The movie is very watchable. Anyone with a decent familiarity of old Hollywood will be thoroughly entertained by all the famous figures who show up. In addition to the obvious people like Herman Mankiewicz, Orson Welles, and William Randolph Hearst, other big names like Louis B. Mayer, Irving Thalberg, and even Marion Davies play prominent roles. Savvy film historians will surely pick out a dozen more names easily. The movie zips through the 1930s Los Angeles nicely, using Mank tucked away at a remote ranch writing his draft of Citizen Kane in 1940 as a framing device. In flashbacks, Mank reflects on his many interactions with William Randolph Hearst, who inspired much of Citizen Kane. It spends a lot of time on the 1934 California gubernatorial election in which Hollywood studios helped a smear campaign to prevent Upton Sinclair from getting elected. Not a lot really happens in the movie, so I can understand why some people have called the movie dull.

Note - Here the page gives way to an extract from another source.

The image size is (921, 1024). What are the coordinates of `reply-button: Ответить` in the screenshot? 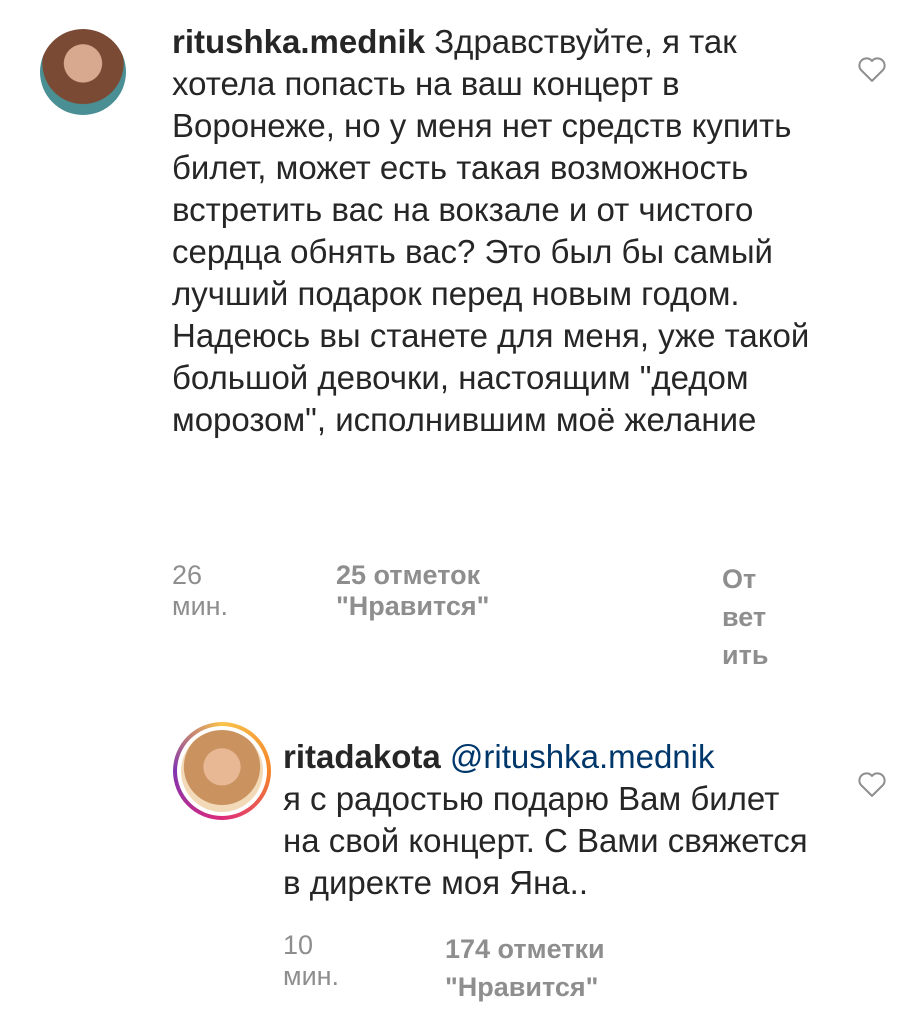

I could feel the length of the movie, but I also wasn't bored at any point. I think engagement was in spite of the story though.

 

I'm not a very technical movie watcher. I can't talk lenses or cinematography. I can say that this movie was nice to look at and full of visual references to Citizen Kane in particular. I think shooting in black and white is almost always a stunt these days, but it works for Mank. I think part of that has to do with the fact that it's not trying to bring old Hollywood back to life like a Hail, Caesar! It wants to live in how that era was seen by movie watchers, not the people who actually lived it. I know this is a lazy compliment, but I hardly noticed it was black and white by the end. The only times I did notice was because of how great certain shots looked. Like, there's a circus themed party at Hearst's estate late in the movie where Amanda Seyfried looked striking in a way that color would've ruined.

 

Speaking of Amanda Seyfried. I've liked her ever since Mean Girls. She's been just present enough ever since in movies like the Mama Mias, Jennifer's Body, and Les Miserables that she's remained a known quantity. This is the first time I'd say she's undeniably in Oscar consideration though. She plays actress Marion Davies, who was Hearst's mistress for years and had a particularly ugly counterpart in Citizen Kane. She's friends with Mank in this and the movie really comes alive every time she's on screen. Her ease and confidence make this my runaway favorite performance in the movie, and I kind of wish it could be a movie about her instead. Everyone else is pretty good too. Gary Oldman, while not passing for 43, sure gets all the performance aspects right about the intellectual, elitist, self-sabotaging writer. Charles Dance is quite good as William Randolph Hearst. He captures Hearst's master of the universe stature. He likes that everyone walks on eggshells around him, even though he's thick skinned enough to handle it if they didn't. The reason he's so bemused by Mank is that he's the one guy who doesn't seem to care about how powerful he is. Tom Burke does a really solid Orson Welles impression, although it's a pretty small role in the movie. Lily Collins' role is mostly perfunctory. She's there to give Mank someone to disapprove of him in 1940. She sure fits into this era perfectly though. No doubt that's why she's also been in The Last Tycoon and Rules Don't Apply before this. Also. credit to Tuppence Middleton as Mank's wife who plays up her weariness so much that I almost didn't notice the 29-year age gap between her and Oldman.

 

I clearly have a lot to say about the movie. I think over time, it will grow on me. I do wonder if this is too much of an inside Hollywood movie though. If I wasn't a person who's listened to a hundred episodes of You Must Remember This and has gone on Wikipedia dives about old Hollywood, would I really be that invested in what's going on in Mank? Would I even know what's going on? I'll have to let someone else answer that. I know I liked the movie but thought I should've loved it, which concerns me. I hope other people have success finding a stronger take on this movie than I've found.